About this exercise
Across the entries, count the lines that include "Choose" and report only that number.

Items from a data source
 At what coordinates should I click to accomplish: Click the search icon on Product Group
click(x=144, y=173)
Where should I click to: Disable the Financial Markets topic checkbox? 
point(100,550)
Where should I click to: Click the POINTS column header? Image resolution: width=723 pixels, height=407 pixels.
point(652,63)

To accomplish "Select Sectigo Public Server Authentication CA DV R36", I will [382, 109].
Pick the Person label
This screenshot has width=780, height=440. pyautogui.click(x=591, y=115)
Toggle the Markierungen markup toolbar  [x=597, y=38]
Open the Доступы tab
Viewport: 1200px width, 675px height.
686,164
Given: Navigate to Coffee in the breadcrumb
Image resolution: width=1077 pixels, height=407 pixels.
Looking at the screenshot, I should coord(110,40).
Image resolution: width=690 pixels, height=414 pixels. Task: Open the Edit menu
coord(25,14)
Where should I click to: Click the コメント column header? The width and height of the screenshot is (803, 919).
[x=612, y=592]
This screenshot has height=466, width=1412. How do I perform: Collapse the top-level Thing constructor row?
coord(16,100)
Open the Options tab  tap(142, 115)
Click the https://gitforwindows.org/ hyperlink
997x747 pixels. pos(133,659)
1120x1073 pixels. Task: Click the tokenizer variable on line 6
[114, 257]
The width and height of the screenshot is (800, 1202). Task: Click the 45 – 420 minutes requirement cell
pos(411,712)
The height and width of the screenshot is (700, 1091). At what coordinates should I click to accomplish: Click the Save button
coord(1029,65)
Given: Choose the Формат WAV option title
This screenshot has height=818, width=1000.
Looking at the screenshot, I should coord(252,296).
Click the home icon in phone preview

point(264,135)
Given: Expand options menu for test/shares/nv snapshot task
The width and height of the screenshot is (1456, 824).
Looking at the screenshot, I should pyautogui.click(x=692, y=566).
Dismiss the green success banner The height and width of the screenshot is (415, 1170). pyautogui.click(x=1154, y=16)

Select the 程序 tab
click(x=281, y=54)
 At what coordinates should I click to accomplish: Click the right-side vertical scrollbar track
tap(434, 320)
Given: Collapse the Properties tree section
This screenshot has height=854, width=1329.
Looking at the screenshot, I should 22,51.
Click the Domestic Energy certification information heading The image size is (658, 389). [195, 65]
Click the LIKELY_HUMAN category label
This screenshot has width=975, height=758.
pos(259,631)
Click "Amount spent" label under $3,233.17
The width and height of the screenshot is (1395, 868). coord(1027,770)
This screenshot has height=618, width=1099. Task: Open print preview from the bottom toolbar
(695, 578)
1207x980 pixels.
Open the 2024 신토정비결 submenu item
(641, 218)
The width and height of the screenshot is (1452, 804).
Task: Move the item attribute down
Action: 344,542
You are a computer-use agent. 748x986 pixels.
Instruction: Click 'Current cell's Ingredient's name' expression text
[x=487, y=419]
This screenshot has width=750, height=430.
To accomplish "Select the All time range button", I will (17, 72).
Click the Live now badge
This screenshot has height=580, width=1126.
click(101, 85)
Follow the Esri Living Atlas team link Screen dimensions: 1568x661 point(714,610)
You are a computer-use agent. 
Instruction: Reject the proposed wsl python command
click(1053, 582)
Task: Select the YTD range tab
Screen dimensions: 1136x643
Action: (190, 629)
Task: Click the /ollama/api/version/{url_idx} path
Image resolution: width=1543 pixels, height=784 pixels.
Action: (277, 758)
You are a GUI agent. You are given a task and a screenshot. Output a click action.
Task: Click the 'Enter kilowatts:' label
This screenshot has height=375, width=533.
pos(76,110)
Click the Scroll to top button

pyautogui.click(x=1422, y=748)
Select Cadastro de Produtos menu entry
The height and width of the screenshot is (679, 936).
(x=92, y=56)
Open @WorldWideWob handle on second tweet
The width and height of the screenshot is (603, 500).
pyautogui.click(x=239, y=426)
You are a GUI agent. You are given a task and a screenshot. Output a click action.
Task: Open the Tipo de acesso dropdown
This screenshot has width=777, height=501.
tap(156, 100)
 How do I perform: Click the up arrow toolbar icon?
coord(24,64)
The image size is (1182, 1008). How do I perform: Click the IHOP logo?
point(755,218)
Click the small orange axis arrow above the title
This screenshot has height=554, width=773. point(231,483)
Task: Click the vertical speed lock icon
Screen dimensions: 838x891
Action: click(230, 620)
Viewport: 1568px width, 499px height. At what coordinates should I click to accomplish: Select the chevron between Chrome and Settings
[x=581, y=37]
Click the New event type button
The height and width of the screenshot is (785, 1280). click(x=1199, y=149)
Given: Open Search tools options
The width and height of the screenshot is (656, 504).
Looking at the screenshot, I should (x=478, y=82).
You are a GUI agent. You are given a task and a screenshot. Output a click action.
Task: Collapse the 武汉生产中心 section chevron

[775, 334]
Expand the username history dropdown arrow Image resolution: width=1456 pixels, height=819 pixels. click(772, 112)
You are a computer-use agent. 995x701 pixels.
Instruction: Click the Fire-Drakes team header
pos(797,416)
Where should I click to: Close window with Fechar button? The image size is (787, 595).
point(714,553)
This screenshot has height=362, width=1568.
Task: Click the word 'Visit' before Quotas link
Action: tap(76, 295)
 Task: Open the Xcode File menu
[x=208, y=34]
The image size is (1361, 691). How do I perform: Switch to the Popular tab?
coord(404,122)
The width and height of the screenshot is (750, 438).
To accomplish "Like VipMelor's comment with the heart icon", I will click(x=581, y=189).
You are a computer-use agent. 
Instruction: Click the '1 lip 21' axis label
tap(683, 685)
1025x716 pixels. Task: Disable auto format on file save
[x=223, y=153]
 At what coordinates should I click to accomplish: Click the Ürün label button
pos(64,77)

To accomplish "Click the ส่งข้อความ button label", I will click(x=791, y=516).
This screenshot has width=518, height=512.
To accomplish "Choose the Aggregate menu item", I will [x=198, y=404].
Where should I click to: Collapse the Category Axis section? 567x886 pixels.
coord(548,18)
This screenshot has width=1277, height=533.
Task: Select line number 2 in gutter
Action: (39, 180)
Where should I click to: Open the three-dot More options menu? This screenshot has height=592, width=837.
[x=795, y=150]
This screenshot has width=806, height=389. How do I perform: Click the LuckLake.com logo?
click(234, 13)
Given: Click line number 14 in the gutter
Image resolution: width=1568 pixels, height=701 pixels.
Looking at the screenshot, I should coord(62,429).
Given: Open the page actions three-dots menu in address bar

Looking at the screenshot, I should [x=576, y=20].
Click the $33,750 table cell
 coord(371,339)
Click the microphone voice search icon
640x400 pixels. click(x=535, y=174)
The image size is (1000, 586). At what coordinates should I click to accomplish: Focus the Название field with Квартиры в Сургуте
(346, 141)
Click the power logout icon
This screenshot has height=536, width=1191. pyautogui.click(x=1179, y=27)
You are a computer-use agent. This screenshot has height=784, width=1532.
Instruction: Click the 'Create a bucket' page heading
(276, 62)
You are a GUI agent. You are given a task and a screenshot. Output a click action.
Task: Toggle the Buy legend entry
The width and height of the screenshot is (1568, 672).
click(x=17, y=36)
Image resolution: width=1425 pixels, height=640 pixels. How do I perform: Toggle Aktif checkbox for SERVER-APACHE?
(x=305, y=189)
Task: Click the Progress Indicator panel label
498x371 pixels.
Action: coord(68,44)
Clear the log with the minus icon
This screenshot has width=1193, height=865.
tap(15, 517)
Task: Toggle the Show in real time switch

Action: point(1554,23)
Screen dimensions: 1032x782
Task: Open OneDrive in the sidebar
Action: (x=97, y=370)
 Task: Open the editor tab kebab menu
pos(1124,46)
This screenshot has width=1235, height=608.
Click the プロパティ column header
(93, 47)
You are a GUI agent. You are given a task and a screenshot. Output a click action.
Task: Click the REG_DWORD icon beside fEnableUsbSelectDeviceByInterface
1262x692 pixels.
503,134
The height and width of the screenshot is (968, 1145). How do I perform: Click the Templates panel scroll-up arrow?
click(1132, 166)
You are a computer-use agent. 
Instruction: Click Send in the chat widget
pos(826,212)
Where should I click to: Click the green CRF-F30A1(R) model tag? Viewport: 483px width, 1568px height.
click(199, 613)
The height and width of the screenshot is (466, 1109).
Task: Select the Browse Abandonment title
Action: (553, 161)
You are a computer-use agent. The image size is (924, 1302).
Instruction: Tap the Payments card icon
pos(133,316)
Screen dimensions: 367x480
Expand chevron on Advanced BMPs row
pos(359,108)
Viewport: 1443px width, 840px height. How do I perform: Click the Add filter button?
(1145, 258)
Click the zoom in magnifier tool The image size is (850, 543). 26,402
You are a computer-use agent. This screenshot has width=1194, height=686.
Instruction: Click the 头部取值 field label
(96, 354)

Written reply
2